* _Objective_
Copy the entries verbatim, starting at the line containing "The width and height of the screenshot is (1200, 630)." and ending at the line containing "(x=635, y=847)", with both of those lines included.

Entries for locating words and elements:
**********

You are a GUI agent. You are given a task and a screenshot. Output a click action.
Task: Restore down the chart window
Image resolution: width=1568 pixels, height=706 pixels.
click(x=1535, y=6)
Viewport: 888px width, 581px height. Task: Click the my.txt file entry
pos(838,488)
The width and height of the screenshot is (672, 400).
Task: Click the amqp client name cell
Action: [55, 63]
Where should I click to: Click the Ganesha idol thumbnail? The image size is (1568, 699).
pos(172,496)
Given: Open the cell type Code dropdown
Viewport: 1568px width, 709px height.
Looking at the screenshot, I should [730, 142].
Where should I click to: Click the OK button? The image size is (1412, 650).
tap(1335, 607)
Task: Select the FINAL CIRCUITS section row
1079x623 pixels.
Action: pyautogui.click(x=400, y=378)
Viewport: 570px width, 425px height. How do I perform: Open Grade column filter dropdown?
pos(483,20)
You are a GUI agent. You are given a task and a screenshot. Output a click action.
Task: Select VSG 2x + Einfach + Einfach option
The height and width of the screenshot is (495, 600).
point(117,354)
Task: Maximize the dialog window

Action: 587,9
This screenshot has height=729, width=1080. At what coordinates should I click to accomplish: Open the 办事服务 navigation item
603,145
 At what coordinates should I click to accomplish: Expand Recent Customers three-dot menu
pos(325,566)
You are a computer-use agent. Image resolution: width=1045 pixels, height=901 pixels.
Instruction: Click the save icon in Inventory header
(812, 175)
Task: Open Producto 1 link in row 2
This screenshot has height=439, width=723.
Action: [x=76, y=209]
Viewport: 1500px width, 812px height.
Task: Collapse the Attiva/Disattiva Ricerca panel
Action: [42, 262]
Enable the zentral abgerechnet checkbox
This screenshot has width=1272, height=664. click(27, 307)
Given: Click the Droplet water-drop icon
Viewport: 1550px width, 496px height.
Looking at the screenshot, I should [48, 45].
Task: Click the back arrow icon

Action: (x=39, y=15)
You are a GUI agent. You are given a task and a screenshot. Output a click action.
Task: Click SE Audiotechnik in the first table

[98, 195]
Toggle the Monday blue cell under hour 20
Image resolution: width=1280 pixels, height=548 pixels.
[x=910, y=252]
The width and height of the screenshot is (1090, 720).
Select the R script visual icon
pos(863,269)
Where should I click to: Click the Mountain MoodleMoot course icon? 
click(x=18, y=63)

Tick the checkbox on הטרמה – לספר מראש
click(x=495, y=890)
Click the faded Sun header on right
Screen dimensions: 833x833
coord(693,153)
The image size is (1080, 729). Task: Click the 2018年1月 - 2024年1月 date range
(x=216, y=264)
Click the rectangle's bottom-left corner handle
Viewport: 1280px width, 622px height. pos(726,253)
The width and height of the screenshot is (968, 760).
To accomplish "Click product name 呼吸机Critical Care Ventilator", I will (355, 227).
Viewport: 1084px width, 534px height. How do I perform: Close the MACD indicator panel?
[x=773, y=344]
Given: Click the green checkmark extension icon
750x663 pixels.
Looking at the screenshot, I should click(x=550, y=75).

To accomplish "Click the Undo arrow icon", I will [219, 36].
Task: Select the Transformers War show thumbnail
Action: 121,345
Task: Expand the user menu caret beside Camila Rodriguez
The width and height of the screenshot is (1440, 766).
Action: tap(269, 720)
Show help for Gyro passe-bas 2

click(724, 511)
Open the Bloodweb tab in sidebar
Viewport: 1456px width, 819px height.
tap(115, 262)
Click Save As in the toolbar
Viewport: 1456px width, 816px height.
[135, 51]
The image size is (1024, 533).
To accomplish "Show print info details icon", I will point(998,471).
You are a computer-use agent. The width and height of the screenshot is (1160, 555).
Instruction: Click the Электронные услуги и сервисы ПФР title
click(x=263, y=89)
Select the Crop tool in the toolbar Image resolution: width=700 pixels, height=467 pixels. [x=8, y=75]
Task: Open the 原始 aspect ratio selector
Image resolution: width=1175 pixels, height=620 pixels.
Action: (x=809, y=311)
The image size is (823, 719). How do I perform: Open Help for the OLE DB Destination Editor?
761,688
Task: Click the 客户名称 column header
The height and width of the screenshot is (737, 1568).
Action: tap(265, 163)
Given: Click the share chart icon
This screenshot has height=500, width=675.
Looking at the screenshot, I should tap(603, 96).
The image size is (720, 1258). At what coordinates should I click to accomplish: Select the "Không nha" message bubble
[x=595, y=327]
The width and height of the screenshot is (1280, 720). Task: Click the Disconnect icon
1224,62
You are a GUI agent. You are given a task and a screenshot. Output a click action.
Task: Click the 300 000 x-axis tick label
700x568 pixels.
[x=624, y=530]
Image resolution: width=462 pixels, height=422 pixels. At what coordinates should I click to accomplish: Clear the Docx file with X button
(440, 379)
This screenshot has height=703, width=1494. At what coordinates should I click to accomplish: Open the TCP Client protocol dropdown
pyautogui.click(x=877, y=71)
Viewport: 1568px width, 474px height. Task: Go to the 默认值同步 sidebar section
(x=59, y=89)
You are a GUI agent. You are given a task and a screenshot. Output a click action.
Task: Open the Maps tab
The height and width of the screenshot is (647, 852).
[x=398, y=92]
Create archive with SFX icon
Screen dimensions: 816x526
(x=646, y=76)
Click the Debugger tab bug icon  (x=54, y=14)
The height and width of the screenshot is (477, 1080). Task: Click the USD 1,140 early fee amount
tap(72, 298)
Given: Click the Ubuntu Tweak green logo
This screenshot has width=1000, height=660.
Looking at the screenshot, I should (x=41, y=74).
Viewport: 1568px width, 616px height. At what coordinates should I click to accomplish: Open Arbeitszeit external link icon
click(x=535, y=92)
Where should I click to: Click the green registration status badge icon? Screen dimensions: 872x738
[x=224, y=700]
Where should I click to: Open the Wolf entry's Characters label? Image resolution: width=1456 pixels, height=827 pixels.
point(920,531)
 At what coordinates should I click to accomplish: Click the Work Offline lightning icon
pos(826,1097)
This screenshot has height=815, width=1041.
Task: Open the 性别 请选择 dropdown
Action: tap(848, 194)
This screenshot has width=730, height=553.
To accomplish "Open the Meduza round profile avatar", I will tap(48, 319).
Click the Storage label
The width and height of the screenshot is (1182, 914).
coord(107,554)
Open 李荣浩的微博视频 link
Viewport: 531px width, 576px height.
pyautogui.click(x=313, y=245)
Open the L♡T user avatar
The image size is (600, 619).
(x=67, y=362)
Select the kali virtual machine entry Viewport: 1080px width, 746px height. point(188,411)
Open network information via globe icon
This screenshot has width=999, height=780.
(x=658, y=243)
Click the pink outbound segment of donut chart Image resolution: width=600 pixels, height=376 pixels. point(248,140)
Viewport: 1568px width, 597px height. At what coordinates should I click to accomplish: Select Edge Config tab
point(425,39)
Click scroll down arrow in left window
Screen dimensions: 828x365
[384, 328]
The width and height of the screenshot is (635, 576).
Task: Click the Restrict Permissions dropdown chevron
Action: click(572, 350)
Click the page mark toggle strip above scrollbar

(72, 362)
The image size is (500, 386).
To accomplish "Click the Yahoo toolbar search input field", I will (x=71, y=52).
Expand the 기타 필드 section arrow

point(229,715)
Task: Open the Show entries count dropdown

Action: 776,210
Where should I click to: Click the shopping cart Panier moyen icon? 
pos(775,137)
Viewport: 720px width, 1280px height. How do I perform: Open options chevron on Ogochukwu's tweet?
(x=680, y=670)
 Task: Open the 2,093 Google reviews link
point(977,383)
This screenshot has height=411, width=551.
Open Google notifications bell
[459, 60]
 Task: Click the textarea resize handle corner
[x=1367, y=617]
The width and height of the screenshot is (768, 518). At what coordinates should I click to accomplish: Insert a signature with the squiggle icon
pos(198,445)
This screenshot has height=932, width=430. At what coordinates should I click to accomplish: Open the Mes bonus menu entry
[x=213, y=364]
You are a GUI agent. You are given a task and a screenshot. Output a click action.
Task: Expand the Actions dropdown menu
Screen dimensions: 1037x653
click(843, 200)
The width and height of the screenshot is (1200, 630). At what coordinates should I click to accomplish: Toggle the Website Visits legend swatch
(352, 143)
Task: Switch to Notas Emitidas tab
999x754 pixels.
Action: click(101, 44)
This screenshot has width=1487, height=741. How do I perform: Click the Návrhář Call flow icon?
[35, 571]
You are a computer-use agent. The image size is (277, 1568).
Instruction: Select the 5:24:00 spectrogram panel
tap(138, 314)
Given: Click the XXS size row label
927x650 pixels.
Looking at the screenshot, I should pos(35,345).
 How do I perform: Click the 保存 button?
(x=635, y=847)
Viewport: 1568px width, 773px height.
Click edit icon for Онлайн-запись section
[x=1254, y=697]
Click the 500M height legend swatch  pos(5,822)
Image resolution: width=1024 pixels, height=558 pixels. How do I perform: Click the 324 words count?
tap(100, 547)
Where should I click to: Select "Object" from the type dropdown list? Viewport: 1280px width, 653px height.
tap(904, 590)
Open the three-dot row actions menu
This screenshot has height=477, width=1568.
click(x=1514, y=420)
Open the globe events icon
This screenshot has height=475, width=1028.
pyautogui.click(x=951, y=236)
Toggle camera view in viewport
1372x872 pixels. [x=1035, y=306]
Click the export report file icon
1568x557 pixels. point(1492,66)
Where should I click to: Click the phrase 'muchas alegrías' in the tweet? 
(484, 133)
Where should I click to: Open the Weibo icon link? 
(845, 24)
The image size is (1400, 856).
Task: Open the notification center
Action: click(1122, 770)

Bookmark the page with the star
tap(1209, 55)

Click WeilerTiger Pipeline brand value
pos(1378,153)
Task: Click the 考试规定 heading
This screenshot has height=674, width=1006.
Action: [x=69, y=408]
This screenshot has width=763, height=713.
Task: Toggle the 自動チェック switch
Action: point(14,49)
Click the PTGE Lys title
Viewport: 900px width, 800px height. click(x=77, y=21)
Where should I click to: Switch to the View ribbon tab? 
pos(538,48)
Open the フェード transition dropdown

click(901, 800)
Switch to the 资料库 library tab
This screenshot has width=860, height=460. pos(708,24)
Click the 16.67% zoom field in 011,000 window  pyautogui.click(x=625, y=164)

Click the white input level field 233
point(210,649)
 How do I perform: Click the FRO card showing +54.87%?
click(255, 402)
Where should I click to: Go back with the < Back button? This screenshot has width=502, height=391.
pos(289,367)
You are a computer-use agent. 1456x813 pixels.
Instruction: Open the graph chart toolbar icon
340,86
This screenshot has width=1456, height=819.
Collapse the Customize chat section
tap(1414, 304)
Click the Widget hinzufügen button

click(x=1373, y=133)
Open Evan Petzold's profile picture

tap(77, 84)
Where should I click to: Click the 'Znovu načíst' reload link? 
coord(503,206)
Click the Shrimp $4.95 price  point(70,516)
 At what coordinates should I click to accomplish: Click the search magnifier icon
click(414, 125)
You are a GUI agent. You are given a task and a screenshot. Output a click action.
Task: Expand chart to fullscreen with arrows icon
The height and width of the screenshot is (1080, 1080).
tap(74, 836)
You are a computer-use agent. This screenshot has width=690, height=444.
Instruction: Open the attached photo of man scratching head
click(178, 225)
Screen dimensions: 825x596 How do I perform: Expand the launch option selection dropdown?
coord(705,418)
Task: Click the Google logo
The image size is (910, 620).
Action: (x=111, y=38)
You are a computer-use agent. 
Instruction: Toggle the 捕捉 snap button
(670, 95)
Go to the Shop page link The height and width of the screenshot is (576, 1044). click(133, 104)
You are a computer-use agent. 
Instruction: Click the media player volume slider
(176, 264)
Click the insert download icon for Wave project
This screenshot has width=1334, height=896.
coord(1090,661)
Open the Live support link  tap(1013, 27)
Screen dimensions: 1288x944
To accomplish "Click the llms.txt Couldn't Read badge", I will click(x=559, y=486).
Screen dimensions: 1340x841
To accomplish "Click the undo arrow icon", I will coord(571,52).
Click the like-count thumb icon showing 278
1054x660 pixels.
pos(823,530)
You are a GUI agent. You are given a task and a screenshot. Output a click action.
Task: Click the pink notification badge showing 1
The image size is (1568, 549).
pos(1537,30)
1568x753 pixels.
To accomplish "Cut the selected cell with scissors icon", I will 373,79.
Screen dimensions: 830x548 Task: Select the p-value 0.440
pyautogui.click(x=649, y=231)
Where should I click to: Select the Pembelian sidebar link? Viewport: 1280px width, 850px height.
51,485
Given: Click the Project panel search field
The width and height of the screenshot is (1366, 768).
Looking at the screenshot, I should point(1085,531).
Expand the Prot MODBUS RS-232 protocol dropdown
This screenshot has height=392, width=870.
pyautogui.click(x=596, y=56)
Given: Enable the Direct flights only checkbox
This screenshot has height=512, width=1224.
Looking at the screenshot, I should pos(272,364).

**********

* _Response_
The width and height of the screenshot is (1200, 630). At what coordinates should I click to accomplish: Toggle the Website Visits legend swatch
(352, 143)
Task: Switch to Notas Emitidas tab
999x754 pixels.
Action: click(101, 44)
This screenshot has width=1487, height=741. How do I perform: Click the Návrhář Call flow icon?
[35, 571]
You are a computer-use agent. The image size is (277, 1568).
Instruction: Select the 5:24:00 spectrogram panel
tap(138, 314)
Given: Click the XXS size row label
927x650 pixels.
Looking at the screenshot, I should pos(35,345).
 How do I perform: Click the 保存 button?
(x=635, y=847)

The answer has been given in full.